***** Text *****

Remember Who You Are (Two Doors and a Window, Part 5)

I’d been in Oakland more than 10 years when this was taken., Still didn’t like to talk shit about Florida.

“Two Doors and a Window” is a series of essays that I wrote in 2020.

What was Meryl looking for with Sid? And did she find it? In my memory she always took his side, defending him. Defending her choice, I suppose. I do know that feeling: When I moved from Tampa to Oakland in 2001, I refused to speak ill of Florida for many years. I had moved from New York to Tampa for college but ended up living there for 12 years — my late teens and all of my 20s — so what would speaking ill of the state say about me? So it was one more thing I put on personal lockdown.  

But it turns out that putting things on personal lockdown is not the most adult thing to do. My dad was a weekend dad, the fun parent. Harv saw me as an adult, not only because he lived longer but also because we had a childlike quality in common. His retaining that allowed me to do remain childlike as well. Meryl was my primary caregiver; in terms of my relationship with her I am still a child. My emotional intelligence and empathy are two qualities I am proudest of. I never got to use those to bridge the gap of misunderstanding and hormones and differences and betrayal and disappointments between Meryl and me.

She died, and I lived on. I learned. (To paraphrase a pendant of hers and many an AirBnB wall hanging: I lived, loved, and laughed.) She died knowing a music journalist daughter who liked to party (although she never knew how much) and was nowhere near marrying a Jewish boy, or anyone for that matter. I had strange tastes — my favorite 60s Bollywood soundtrack drew particular ire from her on one of my last trips to see her — and she said I always made faces in photos. But I have to think that she would have approved of my life, whichever one I ended up with: if she had lived, and my life were different; or if she had died and my life was as it is. I have to have faith in myself and who I am, who I was always going to be.

***** Data segment *****

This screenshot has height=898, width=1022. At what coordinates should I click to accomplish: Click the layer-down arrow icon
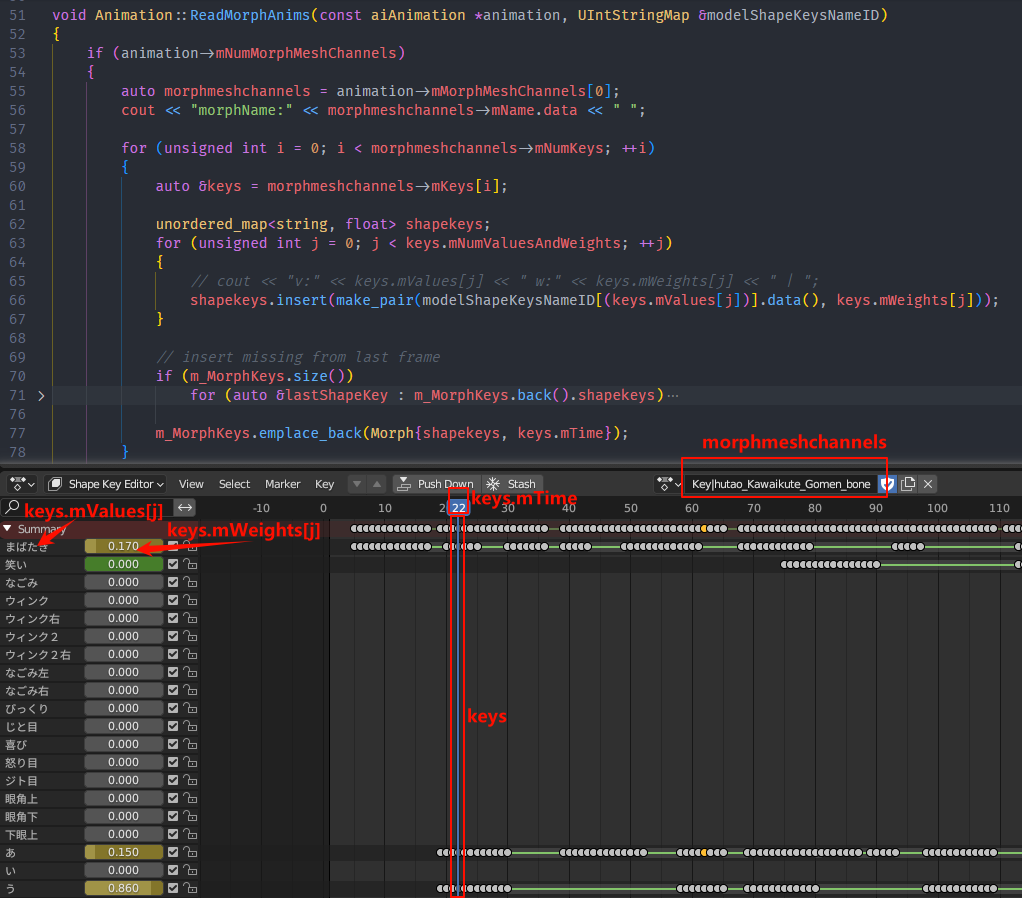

*****

Exercise instructions: Write out the essay "Remember Who You Are" in full, word for word.

Solved problem:
Remember Who You Are (Two Doors and a Window, Part 5)

I’d been in Oakland more than 10 years when this was taken., Still didn’t like to talk shit about Florida.

“Two Doors and a Window” is a series of essays that I wrote in 2020.

What was Meryl looking for with Sid? And did she find it? In my memory she always took his side, defending him. Defending her choice, I suppose. I do know that feeling: When I moved from Tampa to Oakland in 2001, I refused to speak ill of Florida for many years. I had moved from New York to Tampa for college but ended up living there for 12 years — my late teens and all of my 20s — so what would speaking ill of the state say about me? So it was one more thing I put on personal lockdown.  

But it turns out that putting things on personal lockdown is not the most adult thing to do. My dad was a weekend dad, the fun parent. Harv saw me as an adult, not only because he lived longer but also because we had a childlike quality in common. His retaining that allowed me to do remain childlike as well. Meryl was my primary caregiver; in terms of my relationship with her I am still a child. My emotional intelligence and empathy are two qualities I am proudest of. I never got to use those to bridge the gap of misunderstanding and hormones and differences and betrayal and disappointments between Meryl and me.

She died, and I lived on. I learned. (To paraphrase a pendant of hers and many an AirBnB wall hanging: I lived, loved, and laughed.) She died knowing a music journalist daughter who liked to party (although she never knew how much) and was nowhere near marrying a Jewish boy, or anyone for that matter. I had strange tastes — my favorite 60s Bollywood soundtrack drew particular ire from her on one of my last trips to see her — and she said I always made faces in photos. But I have to think that she would have approved of my life, whichever one I ended up with: if she had lived, and my life were different; or if she had died and my life was as it is. I have to have faith in myself and who I am, who I was always going to be.